La historia del trofeo de la Premier League
Veintidós años de espera terminaron con una imagen que quedará grabada para siempre: Martin Odegaard alzando el trofeo de la Premier League en Selhurst Park, rodeado de un equipo que por fin volvió a la cima del fútbol inglés. Después llegó el desfile, las calles teñidas con los colores del campeón y una copa que pasó de mano en mano como un símbolo casi sagrado. Ahora descansa en la vitrina del club, pero el trofeo en sí guarda una historia y unos detalles que merecen ser contados.

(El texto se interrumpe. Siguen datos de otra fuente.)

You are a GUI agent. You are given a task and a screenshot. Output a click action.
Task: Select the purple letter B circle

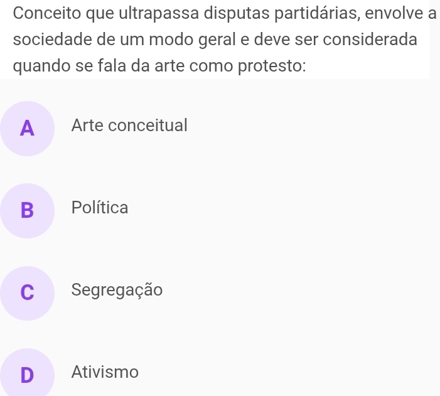point(27,210)
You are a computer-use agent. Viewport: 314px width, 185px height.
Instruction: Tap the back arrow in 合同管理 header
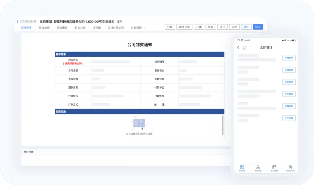pos(238,48)
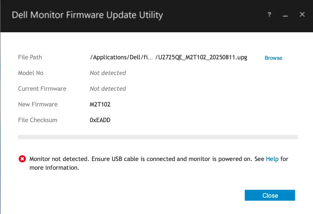Select the New Firmware label

pyautogui.click(x=38, y=104)
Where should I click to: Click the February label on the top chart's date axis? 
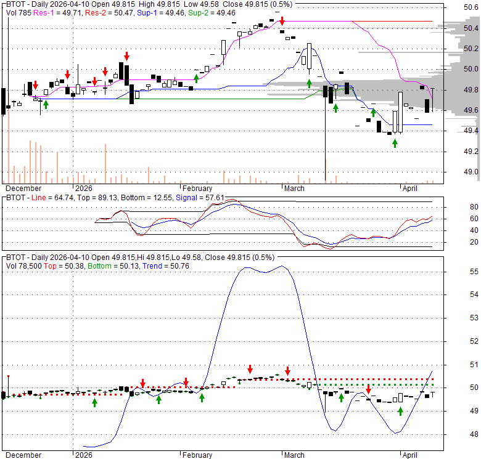coord(197,189)
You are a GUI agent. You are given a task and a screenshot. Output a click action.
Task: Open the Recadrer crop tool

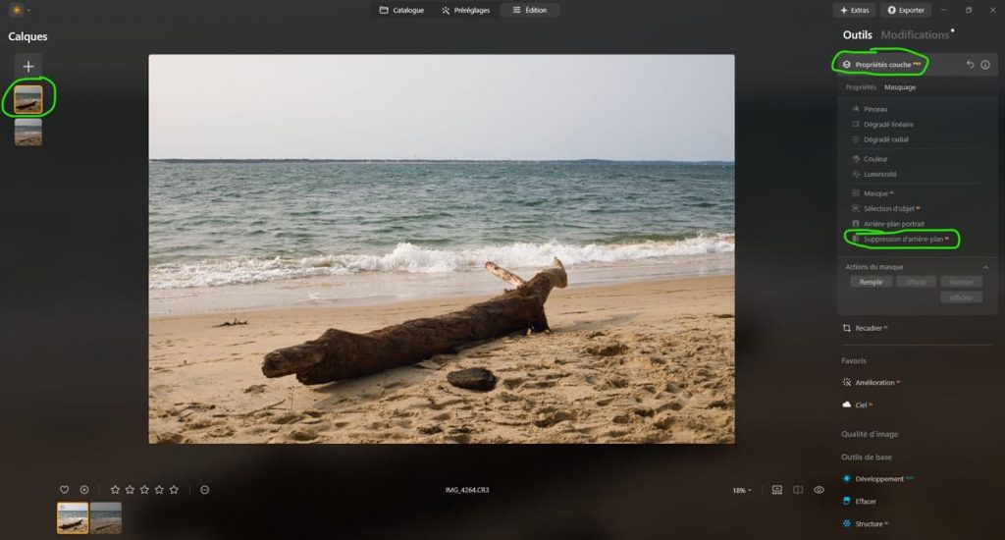click(870, 328)
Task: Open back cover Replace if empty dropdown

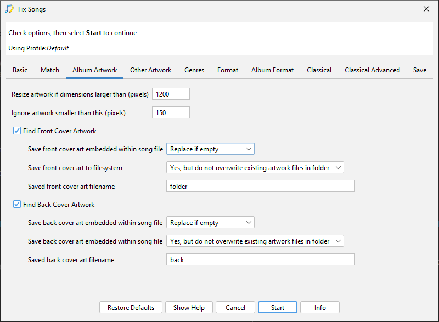Action: point(210,223)
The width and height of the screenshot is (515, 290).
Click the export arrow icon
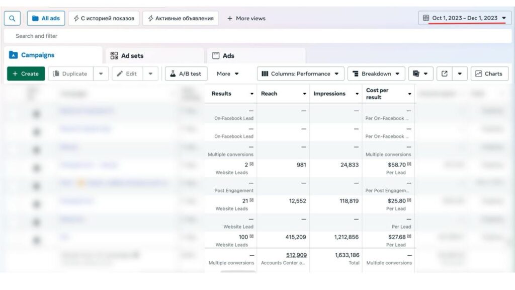click(x=444, y=74)
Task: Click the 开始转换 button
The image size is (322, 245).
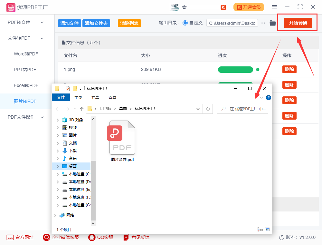Action: click(x=298, y=23)
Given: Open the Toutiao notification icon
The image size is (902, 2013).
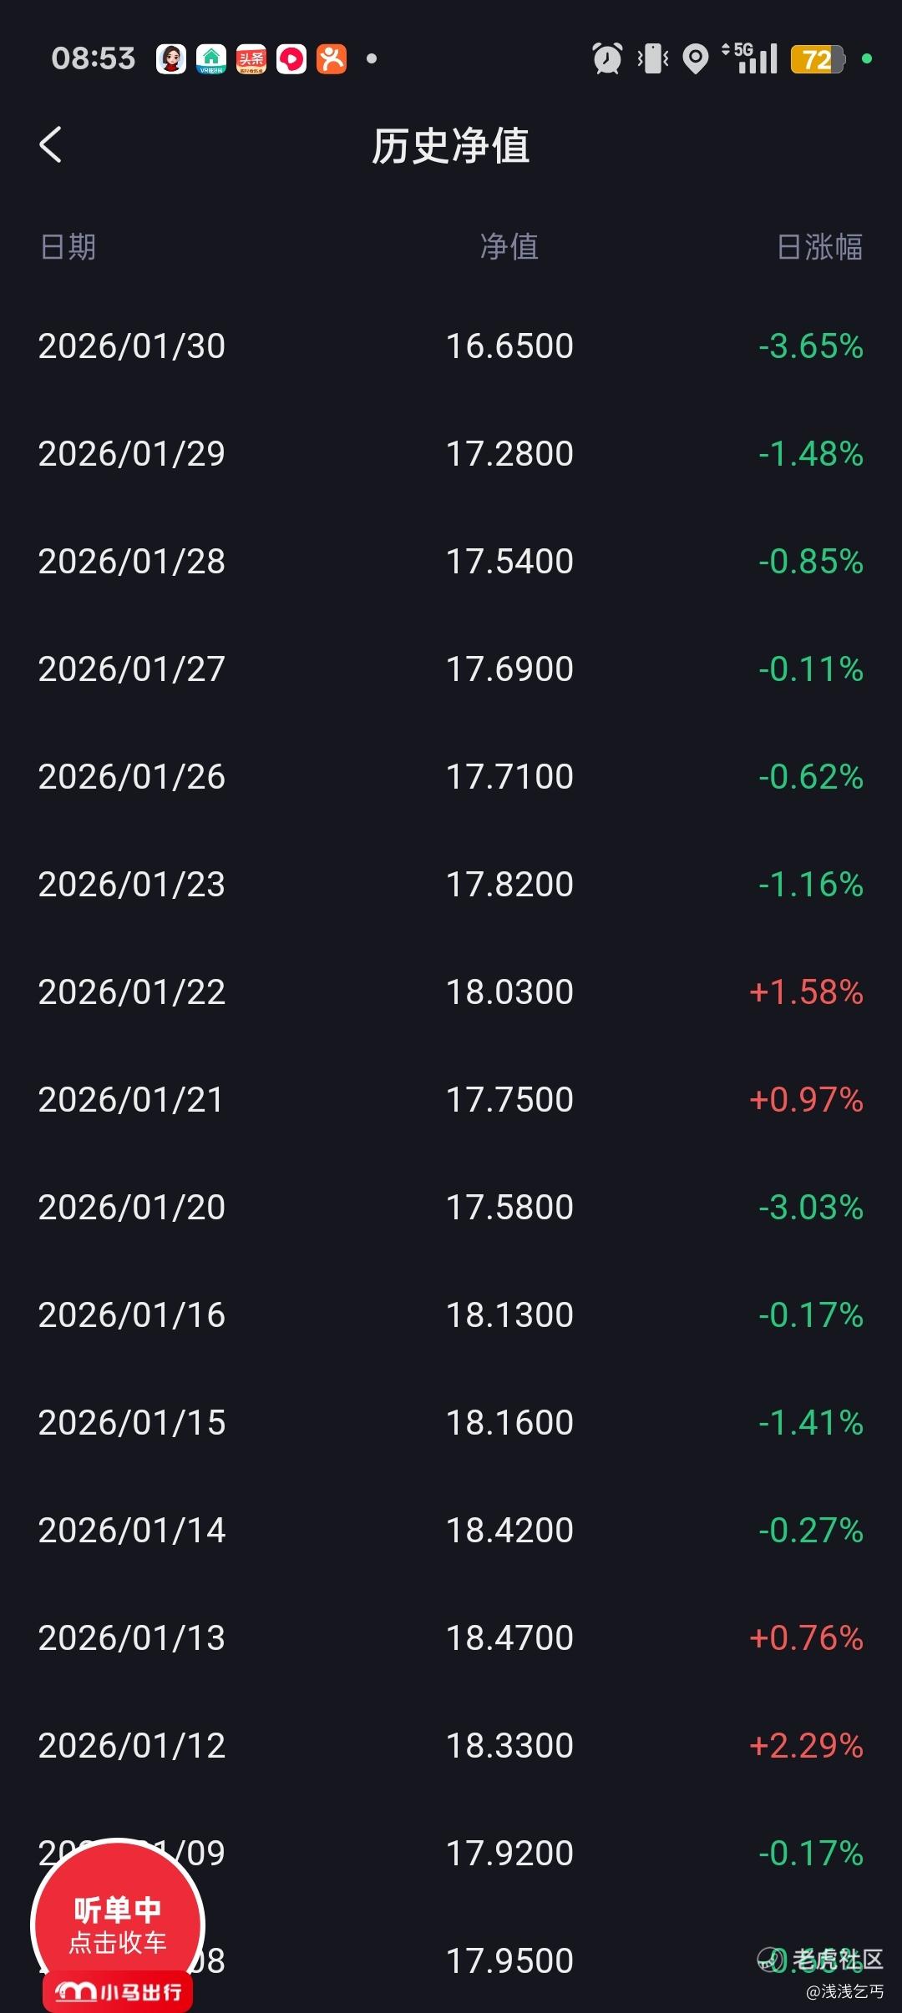Looking at the screenshot, I should [x=251, y=59].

Un peso que se siente en los brazos
Cada jugador que lo levantó sintió algo más que emoción. Sintió peso real. El trofeo de la Premier League marca 9,5 kilos, aproximadamente 1,4 stone, una carga nada ligera cuando se sostiene por encima de la cabeza ante decenas de miles de aficionados. Cuando se suma la base grabada, la cifra se dispara: 25,4 kilos, o 4 stone. No es solo una pieza de exhibición; es un bloque sólido de gloria, diseñado para que levantarlo sea un acto físico, casi un pequeño desafío después de una temporada entera de batalla.
Altura de campeón
Imponente sobre cualquier mesa, el trofeo se eleva hasta los 104 centímetros desde la base hasta la punta de la corona, unos 3 pies y 5 pulgadas. De ancho, alcanza los 61 centímetros, 2 pies de extremo a extremo. No es una réplica única. Existen dos trofeos oficiales de la Premier League, idénticos, cada uno con los nombres de los campeones grabados alrededor de la base. Uno se queda con el club campeón durante la temporada; el otro lo utiliza la organización de la liga para sus actos oficiales. Dos copas, una misma leyenda.

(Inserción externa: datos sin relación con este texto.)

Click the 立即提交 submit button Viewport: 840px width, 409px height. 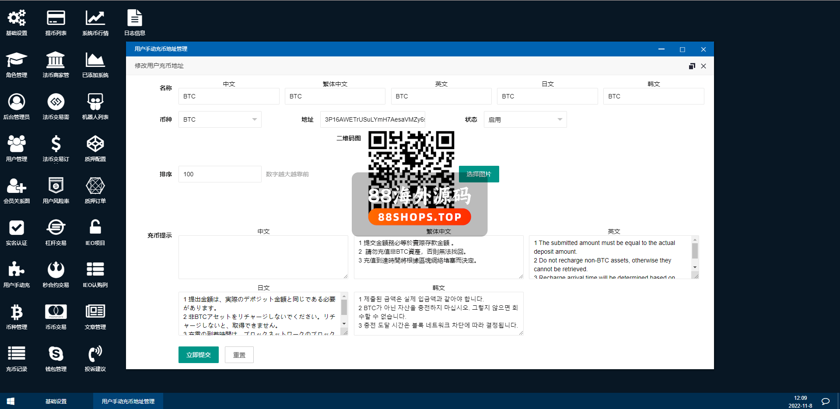tap(199, 355)

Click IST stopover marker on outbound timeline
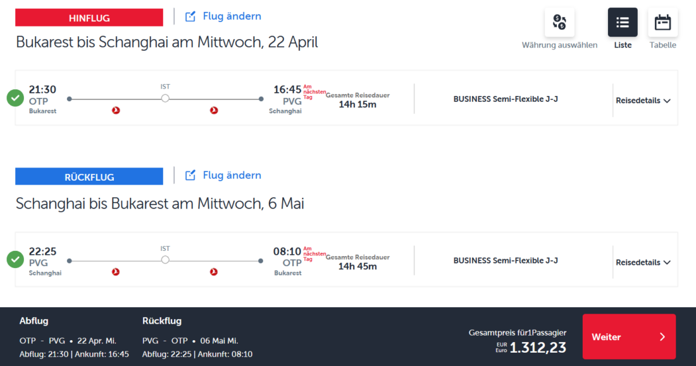(165, 99)
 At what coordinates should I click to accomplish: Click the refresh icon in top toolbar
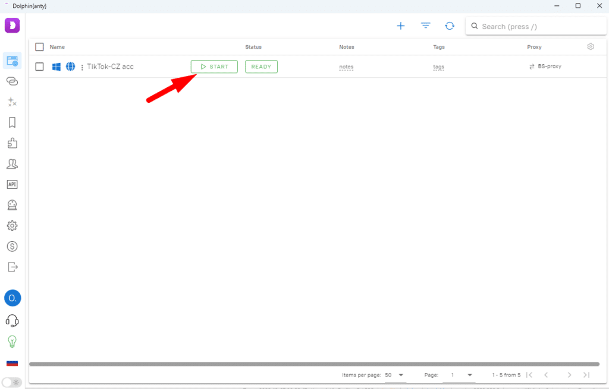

Un diseño con alma inglesa
La base cuenta la historia completa de la competición: desde el primer campeón en 1993 hasta el nombre del nuevo monarca de la temporada 2025/26. Cada inscripción es una línea en el relato moderno del fútbol inglés.
Esa base está hecha de malaquita, una piedra semipreciosa procedente de África. Su tono verde, que rodea la parte inferior, simboliza el césped, el terreno de juego donde se decide todo. El cuerpo principal del trofeo lo firma Asprey London, los joyeros de la Corona. Es plata de ley maciza, pulida hasta el brillo que se ve en las celebraciones. Las coronas que rematan la pieza están fundidas en plata dorada de 24 quilates, un guiño directo al lujo y a la tradición.
El concepto que lo sostiene tiene nombre propio: “The Three Lions of English Football”. Dos leones dorados se sitúan a cada lado del trofeo. El tercero aparece en el momento clave: es el capitán campeón, que completa la imagen al alzar la copa hacia el cielo. No es solo una metáfora; es parte del propio diseño.
Un préstamo con fecha de devolución
El club mantiene uno de los trofeos en su poder durante la temporada, un recordatorio físico y diario de lo que costó llegar hasta ahí. El otro sigue bajo control de la Premier League, que lo utiliza como pieza institucional.
Pero la posesión no es eterna. El campeón está obligado a devolver su trofeo a la Premier League al menos tres semanas antes del último partido de la siguiente campaña. Entonces la copa vuelve a ponerse en juego, lista para cambiar de manos o para quedarse donde está.
La pregunta ya no es cómo es el trofeo. La pregunta, a partir de ahora, es cuántas veces más volverá a llevar el mismo nombre grabado en su base.